§ **BRIEF 1**
Translate into Spanish this sentence from the text on small California wineries: "Jim Spaulding is among the weekend laborers of love."
§ **BRIEF 2**
In the text on small California wineries, rewrite the stretch from "Jim Spaulding is" through "for their grapes.", replacing "refrigerator" with "garage".

§ **EXTRACT**
Consultant Vare estimates that 50 to 100 small California wineries are available for sale or would welcome a financial partner. However, the general shake-out of undercapitalized, less efficient wineries that has been predicted for a decade has still not materialized. One reason is that many of the small wineries that have proliferated in recent years are weekend labors of love of affluent lawyers, doctors, dentists and others who would hate to sell out.
Jim Spaulding is among the weekend laborers of love. A former medical reporter for the Milwaukee Journal, he grew grapes in his suburban Milwaukee backyard and fermented wine in his refrigerator as a hobby, before moving to Berkeley in 1971 to teach journalism at the University of California. He and his then-wife Barbara bought 30 acres near Calistoga as a future retirement vineyard, and only later started the winery to provide a home for their grapes.
During the school year James C. Spaulding the professor lives in a rented house in Berkeley, commuting on weekends to Calistoga. There Jim Spaulding the wine company president puts on his dungarees and work boots, rolls up his sleeves and pitches in at the winery.
A Way of Life
"This is a way of life for us," the 63-year-old wine maker explains. "We have no expectation of making a lot of money."

§ **INFORMATION SUPPLIED**
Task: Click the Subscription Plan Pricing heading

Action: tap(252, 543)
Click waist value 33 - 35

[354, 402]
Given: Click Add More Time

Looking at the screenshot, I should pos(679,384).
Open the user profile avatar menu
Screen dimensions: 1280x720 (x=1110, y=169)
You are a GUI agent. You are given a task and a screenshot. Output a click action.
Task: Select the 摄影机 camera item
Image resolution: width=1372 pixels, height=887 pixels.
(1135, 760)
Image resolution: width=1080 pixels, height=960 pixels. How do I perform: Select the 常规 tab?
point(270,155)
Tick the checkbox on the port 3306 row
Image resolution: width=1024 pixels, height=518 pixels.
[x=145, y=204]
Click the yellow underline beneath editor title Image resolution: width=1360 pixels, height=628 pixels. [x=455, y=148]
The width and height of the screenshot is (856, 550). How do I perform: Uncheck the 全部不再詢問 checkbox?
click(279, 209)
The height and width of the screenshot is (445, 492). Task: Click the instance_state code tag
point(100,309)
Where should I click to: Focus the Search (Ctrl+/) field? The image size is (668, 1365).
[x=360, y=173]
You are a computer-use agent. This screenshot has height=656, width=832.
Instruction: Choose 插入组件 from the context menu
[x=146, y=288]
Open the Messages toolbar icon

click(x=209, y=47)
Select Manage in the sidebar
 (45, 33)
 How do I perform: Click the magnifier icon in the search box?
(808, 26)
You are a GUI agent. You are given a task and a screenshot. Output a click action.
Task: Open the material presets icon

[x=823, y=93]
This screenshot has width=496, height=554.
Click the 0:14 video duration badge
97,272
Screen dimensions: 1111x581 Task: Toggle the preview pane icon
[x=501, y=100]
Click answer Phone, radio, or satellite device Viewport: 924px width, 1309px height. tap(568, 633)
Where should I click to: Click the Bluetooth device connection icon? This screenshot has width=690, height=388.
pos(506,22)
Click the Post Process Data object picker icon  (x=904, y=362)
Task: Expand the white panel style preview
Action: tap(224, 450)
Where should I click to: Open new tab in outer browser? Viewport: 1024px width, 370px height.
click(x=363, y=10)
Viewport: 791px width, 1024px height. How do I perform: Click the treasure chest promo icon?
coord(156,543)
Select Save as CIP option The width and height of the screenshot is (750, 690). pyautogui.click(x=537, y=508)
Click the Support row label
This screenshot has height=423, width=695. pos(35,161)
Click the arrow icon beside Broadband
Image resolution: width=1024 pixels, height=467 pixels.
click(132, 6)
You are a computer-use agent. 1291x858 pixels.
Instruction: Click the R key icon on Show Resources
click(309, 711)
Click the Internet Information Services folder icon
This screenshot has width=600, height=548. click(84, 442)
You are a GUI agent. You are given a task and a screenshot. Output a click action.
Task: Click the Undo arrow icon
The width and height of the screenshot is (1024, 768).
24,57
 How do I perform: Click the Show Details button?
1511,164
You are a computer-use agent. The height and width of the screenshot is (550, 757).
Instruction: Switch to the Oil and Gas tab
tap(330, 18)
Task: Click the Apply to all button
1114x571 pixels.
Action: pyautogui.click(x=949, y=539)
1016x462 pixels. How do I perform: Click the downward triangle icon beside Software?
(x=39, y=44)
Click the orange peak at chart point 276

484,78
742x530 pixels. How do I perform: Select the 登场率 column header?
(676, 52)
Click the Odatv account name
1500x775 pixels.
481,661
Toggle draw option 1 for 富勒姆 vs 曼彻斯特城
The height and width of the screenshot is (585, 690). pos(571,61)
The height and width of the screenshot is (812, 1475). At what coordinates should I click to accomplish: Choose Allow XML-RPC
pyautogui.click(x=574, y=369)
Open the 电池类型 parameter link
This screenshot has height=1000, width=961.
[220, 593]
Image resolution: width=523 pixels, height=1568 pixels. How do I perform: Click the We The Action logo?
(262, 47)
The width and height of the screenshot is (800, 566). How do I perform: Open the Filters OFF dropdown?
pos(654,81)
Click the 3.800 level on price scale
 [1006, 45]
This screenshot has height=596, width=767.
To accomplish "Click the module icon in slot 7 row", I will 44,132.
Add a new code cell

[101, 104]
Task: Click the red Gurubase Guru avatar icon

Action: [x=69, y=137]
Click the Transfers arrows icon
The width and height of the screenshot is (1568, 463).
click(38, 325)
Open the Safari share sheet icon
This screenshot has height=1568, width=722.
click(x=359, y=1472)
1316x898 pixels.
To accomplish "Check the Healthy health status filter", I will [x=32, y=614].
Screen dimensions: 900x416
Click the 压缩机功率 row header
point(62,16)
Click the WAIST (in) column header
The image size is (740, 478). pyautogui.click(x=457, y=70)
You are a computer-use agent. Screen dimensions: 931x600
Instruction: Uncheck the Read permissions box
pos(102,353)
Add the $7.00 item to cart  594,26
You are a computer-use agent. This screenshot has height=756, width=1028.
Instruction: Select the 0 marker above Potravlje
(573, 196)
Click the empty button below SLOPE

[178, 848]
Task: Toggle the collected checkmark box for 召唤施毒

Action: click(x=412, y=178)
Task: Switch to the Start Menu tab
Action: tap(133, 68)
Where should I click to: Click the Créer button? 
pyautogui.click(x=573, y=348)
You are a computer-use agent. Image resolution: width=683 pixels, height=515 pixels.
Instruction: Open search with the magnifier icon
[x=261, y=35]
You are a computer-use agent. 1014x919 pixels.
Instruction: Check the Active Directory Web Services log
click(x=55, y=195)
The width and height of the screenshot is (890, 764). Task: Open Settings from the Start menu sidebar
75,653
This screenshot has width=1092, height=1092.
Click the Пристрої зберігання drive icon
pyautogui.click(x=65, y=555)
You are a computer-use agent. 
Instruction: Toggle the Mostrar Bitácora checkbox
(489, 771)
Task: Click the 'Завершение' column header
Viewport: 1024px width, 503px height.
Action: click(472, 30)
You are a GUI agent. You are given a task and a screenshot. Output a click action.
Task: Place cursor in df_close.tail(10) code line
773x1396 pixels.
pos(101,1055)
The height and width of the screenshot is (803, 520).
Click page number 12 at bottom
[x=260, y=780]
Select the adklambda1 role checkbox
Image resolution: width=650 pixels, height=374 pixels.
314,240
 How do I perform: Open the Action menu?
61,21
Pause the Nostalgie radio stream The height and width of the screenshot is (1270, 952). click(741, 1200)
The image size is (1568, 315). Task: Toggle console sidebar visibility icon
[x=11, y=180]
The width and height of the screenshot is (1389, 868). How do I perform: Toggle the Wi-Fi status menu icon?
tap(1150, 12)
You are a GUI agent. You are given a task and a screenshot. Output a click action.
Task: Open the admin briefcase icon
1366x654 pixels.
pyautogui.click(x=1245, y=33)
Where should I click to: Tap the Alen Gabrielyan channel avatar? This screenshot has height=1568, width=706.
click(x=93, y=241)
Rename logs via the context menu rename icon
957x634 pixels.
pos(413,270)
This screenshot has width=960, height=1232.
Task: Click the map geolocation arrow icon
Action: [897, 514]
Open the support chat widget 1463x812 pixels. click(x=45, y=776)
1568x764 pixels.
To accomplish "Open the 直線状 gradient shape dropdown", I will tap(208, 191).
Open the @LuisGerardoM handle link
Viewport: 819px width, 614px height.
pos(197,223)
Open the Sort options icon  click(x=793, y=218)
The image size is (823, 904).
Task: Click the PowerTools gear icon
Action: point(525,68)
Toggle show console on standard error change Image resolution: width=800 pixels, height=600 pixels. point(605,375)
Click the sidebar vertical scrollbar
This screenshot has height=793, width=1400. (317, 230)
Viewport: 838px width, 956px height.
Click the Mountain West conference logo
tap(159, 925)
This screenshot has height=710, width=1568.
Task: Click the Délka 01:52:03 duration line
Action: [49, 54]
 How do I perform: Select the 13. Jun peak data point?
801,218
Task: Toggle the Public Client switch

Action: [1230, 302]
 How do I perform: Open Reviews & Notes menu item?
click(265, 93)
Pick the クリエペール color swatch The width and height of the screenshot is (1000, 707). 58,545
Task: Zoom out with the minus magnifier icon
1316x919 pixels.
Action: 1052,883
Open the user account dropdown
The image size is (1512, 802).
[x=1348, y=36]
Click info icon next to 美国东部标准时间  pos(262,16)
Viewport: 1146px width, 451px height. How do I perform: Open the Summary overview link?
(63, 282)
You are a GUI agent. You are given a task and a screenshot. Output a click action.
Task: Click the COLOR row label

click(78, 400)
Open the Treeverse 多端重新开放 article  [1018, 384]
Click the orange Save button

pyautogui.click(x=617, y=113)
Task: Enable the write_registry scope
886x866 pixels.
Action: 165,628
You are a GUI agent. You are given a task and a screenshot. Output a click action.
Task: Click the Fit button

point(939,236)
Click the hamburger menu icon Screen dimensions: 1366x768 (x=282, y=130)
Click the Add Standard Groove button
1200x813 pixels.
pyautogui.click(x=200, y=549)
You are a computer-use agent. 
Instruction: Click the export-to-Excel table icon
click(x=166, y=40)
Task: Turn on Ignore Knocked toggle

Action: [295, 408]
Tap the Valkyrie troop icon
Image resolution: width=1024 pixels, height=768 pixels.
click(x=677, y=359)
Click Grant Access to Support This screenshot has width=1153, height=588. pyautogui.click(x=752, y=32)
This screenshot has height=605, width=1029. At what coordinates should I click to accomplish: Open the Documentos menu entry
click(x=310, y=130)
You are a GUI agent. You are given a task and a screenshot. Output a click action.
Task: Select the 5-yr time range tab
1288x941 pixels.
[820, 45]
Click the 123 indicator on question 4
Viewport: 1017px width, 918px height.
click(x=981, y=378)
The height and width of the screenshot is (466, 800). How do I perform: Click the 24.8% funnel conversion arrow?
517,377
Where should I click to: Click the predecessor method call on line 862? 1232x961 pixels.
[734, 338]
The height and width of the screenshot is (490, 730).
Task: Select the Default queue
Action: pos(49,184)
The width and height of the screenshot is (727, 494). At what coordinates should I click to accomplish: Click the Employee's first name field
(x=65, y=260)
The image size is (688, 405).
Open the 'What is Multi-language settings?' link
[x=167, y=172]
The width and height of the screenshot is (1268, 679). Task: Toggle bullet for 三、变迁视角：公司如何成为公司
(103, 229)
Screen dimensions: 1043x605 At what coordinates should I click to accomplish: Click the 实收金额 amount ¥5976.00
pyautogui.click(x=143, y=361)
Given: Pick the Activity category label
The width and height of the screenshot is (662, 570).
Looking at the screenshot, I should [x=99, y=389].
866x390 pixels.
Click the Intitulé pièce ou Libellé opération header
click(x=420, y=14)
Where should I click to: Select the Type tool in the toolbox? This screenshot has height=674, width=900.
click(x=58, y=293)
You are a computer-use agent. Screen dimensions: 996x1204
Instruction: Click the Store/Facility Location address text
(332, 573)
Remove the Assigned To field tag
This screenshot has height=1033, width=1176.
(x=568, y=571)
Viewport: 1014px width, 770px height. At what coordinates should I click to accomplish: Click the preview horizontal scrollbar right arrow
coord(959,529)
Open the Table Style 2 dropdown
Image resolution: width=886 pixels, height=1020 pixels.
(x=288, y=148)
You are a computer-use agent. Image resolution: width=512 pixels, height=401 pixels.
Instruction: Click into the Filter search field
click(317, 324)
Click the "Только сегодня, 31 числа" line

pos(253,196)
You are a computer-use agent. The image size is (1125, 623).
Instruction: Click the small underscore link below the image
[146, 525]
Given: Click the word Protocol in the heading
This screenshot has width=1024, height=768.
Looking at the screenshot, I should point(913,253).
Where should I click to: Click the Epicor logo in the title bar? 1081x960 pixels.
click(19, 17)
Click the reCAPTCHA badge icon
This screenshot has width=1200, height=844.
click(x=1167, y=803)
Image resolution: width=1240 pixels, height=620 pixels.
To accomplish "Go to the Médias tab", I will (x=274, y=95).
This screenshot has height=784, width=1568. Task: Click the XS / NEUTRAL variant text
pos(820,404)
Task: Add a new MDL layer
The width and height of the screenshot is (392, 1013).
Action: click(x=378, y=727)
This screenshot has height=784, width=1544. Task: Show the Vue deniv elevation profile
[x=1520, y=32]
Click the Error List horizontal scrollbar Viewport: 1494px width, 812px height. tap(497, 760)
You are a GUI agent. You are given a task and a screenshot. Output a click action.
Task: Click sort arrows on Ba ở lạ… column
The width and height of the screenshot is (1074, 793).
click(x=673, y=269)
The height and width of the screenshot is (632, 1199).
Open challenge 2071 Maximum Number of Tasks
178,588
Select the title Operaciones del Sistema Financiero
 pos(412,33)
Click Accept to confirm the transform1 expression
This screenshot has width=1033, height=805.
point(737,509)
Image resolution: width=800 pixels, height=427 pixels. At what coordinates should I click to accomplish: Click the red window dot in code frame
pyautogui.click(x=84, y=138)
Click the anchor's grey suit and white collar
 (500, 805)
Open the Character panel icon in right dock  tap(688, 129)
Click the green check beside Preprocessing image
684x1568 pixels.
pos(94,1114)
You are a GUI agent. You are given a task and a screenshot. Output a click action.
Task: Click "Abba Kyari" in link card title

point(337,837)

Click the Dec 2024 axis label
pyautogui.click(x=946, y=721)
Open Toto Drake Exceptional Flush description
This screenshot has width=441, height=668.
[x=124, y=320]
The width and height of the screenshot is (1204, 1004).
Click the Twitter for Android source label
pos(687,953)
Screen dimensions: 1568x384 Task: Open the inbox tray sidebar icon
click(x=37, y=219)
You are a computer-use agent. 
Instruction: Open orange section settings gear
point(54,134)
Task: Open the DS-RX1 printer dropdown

§ **WRITTEN RESPONSE 1**
Jim Spaulding se cuenta entre quienes trabajan los fines de semana por amor al arte.

§ **WRITTEN RESPONSE 2**
Jim Spaulding is among the weekend laborers of love. A former medical reporter for the Milwaukee Journal, he grew grapes in his suburban Milwaukee backyard and fermented wine in his garage as a hobby, before moving to Berkeley in 1971 to teach journalism at the University of California. He and his then-wife Barbara bought 30 acres near Calistoga as a future retirement vineyard, and only later started the winery to provide a home for their grapes.